▸ Written task a:
Please write out the passage of the forum thread starting at "I thought I" and ending at "the home theater.", with no changes.

▸ Source text:
-*-*-
# DSP1124P gain? M-Audio Uno gotcha



## blekenbleu (Jan 4, 2007)

I took advantage of BFD research done here to avoid MIDI hassles by buying a used unit (Date Code 0801, firmware 1.0). 
I thought I had outsmarted myself when first trying to program filters using REW and an M-Audio Uno USB-to-MIDI dongle,
but M-Audio labeled its MIDI connectors "backwards": IN must be connected to BFD IN.

My computer speakers are pair of Altec 19s and Def Tech PF 12 sub,
and I decided to play and learn with Internet resources available before trundling stuff to the home theater.
I simply inserted the BFD between headphone out and CD in, so got full-range response instead of just subwoofer,
but had good success flattening response between 26 and 80Hz.

I am using the built-in Sigma Tel headphone/microphone sound in a Dell D520 laptop with external attenuation and DC decoupling for an old RS 33-2050;
I decided to check the loop-back frequency response of the sound card and
BFD and was surprised to discover that BFD output is over 10x input.
-*-*-
▸ Supplied data:
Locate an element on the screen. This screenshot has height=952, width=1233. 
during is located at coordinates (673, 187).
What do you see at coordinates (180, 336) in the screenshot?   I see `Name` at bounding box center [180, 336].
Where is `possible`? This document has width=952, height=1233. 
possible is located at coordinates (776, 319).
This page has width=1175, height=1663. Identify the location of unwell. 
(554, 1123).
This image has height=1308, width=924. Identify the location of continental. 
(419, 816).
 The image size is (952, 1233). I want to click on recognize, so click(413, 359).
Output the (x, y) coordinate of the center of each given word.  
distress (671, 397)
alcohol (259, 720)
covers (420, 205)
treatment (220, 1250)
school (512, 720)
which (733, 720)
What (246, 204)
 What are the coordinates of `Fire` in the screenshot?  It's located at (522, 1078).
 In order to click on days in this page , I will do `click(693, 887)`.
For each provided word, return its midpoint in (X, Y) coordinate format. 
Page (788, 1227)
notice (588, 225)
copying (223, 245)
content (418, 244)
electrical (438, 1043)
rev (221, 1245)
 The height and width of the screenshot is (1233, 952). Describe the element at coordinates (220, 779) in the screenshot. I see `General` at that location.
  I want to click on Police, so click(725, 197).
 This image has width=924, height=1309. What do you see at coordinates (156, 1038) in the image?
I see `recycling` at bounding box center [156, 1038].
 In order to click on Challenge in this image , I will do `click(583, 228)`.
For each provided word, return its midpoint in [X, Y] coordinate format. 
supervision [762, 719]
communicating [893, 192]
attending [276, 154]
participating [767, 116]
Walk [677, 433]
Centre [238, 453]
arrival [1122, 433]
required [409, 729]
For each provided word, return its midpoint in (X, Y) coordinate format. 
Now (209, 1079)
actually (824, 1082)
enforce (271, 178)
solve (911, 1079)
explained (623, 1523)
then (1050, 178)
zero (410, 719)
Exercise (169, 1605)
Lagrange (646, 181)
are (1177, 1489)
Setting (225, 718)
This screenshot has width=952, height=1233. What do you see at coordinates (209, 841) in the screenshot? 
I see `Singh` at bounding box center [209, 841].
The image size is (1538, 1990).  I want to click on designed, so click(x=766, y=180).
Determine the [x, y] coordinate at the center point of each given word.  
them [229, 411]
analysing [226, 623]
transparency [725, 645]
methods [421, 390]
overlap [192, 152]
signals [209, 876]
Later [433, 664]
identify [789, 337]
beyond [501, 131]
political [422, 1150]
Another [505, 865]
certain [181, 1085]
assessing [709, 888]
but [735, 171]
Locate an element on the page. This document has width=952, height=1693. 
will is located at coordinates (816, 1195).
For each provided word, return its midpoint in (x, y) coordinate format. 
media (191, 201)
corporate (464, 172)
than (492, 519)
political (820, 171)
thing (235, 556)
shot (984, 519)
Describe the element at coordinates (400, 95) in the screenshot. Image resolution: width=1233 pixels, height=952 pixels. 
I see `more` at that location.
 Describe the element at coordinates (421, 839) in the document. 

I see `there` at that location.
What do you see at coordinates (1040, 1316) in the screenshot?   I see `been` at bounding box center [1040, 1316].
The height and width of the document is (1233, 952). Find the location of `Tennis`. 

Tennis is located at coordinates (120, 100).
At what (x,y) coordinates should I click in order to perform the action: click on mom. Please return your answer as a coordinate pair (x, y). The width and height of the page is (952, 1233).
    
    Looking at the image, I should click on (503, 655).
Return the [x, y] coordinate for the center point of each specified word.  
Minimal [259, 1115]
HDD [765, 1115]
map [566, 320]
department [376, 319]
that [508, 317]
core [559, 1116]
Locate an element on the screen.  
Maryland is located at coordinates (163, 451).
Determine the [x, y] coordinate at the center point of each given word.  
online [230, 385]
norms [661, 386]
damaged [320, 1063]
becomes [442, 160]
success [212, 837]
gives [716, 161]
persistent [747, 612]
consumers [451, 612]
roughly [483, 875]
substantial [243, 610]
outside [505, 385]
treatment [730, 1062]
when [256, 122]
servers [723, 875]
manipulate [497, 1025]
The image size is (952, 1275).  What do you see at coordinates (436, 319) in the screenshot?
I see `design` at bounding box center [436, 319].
-*-*-
▸ Written task b:
Repeat the lines of the entries starting at the line that contains "assessing [709, 888]" and ending at the line that contains "manipulate [497, 1025]", both included, with no changes.

▸ Response a:
I thought I had outsmarted myself when first trying to program filters using REW and an M-Audio Uno USB-to-MIDI dongle,
but M-Audio labeled its MIDI connectors "backwards": IN must be connected to BFD IN.

My computer speakers are pair of Altec 19s and Def Tech PF 12 sub,
and I decided to play and learn with Internet resources available before trundling stuff to the home theater.

▸ Response b:
assessing [709, 888]
but [735, 171]
Locate an element on the page. This document has width=952, height=1693. 
will is located at coordinates (816, 1195).
For each provided word, return its midpoint in (x, y) coordinate format. 
media (191, 201)
corporate (464, 172)
than (492, 519)
political (820, 171)
thing (235, 556)
shot (984, 519)
Describe the element at coordinates (400, 95) in the screenshot. Image resolution: width=1233 pixels, height=952 pixels. 
I see `more` at that location.
 Describe the element at coordinates (421, 839) in the document. 

I see `there` at that location.
What do you see at coordinates (1040, 1316) in the screenshot?   I see `been` at bounding box center [1040, 1316].
The height and width of the document is (1233, 952). Find the location of `Tennis`. 

Tennis is located at coordinates (120, 100).
At what (x,y) coordinates should I click in order to perform the action: click on mom. Please return your answer as a coordinate pair (x, y). The width and height of the page is (952, 1233).
    
    Looking at the image, I should click on (503, 655).
Return the [x, y] coordinate for the center point of each specified word.  
Minimal [259, 1115]
HDD [765, 1115]
map [566, 320]
department [376, 319]
that [508, 317]
core [559, 1116]
Locate an element on the screen.  
Maryland is located at coordinates (163, 451).
Determine the [x, y] coordinate at the center point of each given word.  
online [230, 385]
norms [661, 386]
damaged [320, 1063]
becomes [442, 160]
success [212, 837]
gives [716, 161]
persistent [747, 612]
consumers [451, 612]
roughly [483, 875]
substantial [243, 610]
outside [505, 385]
treatment [730, 1062]
when [256, 122]
servers [723, 875]
manipulate [497, 1025]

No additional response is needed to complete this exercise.